Alzare gli occhi al cielo e ammirare il passaggio di uno stormo di uccelli. Oggi è un gesto abitudinario, quasi banale, ma il futuro potrebbe rivelarsi molto diverso. A suggerirlo è uno studio pubblicato su Science, che raggiunge conclusioni sconcertanti: negli ultimi cinquant’anni, negli Stati Uniti e in Canada sono scomparsi 2,9 miliardi di uccelli.
Si tratta della ricerca più completa mai realizzata su questo tema, sulla quale si è messo all’opera un team di ricercatori provenienti da università, agenzie pubbliche e organizzazioni non profit.
Come prima cosa, gli autori hanno studiato i database relativi a 592 specie di uccelli nel periodo 2006-2015. Si tratta del 76 per cento di quelle presenti tra Usa e Canada, quasi la totalità a livello quantitativo (tutte le altre, infatti, contano un numero molto ridotto di esemplari). Attingendo ai registri del bird watching sono stati poi in grado di tornare indietro nel tempo fino al 1970. Il verdetto è chiaro: se è vero che poche specie sono riuscite a prosperare, la stragrande maggioranza ha vissuto un netto calo.

....

- [Consegna]:
Indica se ciascuna affermazione concorda con il brano sugli uccelli, rispondendo sì o no e citando alla lettera le parole decisive. (a) Lo studio è uscito su Science. (b) I database esaminati dagli autori riguardano tutte le specie di uccelli presenti tra Usa e Canada. (c) Con i registri del bird watching i ricercatori sono risaliti fino al 1970.

- [Dati grezzi]:
....

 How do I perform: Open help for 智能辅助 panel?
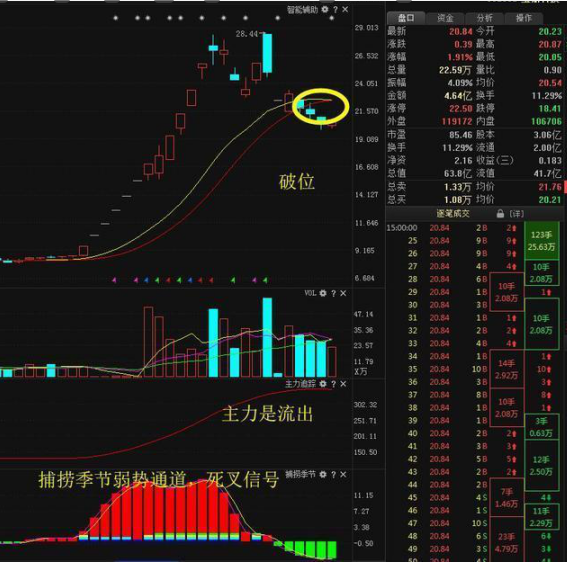point(335,10)
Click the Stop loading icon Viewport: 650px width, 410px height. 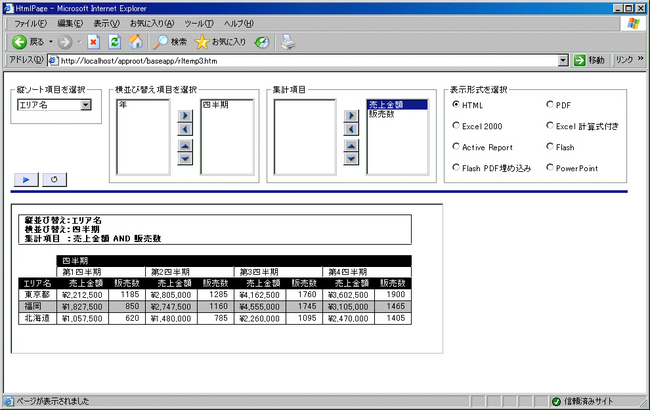click(93, 42)
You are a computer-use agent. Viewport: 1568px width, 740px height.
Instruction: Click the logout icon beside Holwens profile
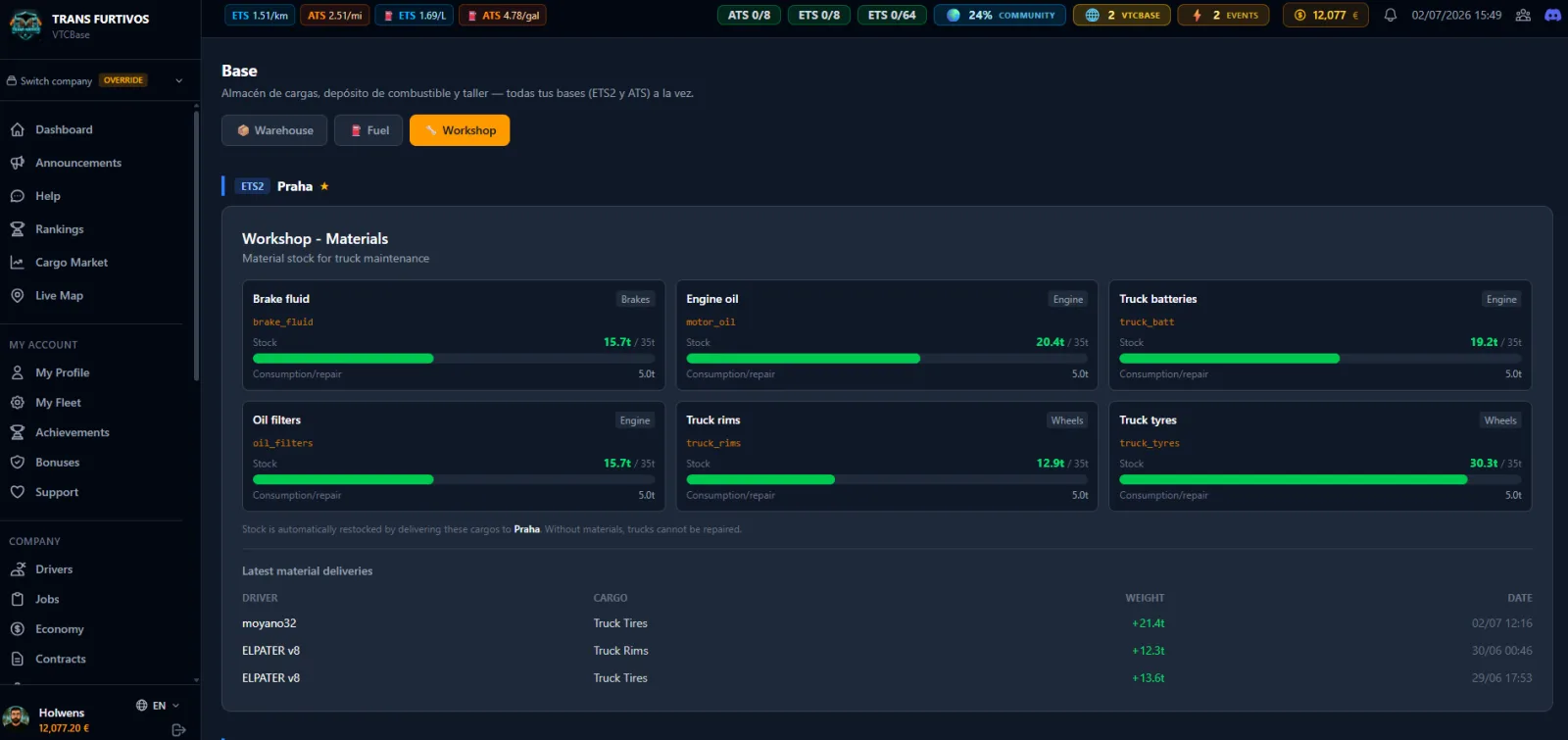pos(178,729)
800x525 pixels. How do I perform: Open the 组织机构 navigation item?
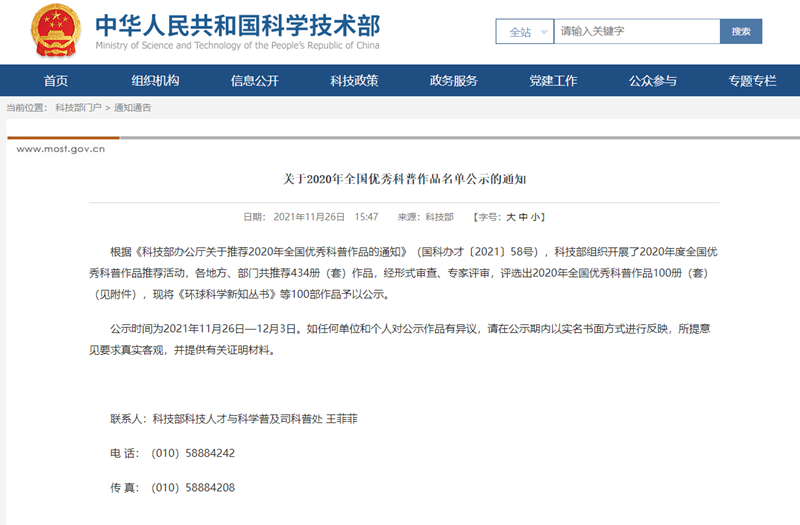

....

- [Soluzione]:
(a) Sì: "uno studio pubblicato su Science".
(b) No: "Si tratta del 76 per cento di quelle presenti tra Usa e Canada".
(c) Sì: "Attingendo ai registri del bird watching sono stati poi in grado di tornare indietro nel tempo fino al 1970".